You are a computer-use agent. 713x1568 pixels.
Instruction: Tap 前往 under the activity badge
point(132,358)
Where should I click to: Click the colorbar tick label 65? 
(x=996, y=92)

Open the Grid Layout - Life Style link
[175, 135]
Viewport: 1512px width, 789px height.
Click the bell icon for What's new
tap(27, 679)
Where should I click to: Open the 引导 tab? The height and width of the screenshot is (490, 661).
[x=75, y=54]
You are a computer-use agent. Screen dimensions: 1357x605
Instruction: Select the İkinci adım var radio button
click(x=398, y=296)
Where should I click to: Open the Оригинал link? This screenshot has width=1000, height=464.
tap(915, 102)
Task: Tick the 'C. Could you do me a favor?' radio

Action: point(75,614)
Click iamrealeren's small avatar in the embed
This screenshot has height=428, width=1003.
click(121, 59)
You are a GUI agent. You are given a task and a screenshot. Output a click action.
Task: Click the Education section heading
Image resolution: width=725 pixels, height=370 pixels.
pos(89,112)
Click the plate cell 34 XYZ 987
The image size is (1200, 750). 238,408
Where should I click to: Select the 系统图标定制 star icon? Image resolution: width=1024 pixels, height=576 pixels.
++++++++++
:: WORK TO COMPLETE ::
Every line of the records containing the word "agent" must appear in the answer.

:: RESPONSE TO THIS EXERCISE ::
You are a computer-use agent. 713x1568 pixels.
You are a computer-use agent. Screen dimensions: 1357x605
You are a GUI agent. You are given a task and a screenshot. Output a click action.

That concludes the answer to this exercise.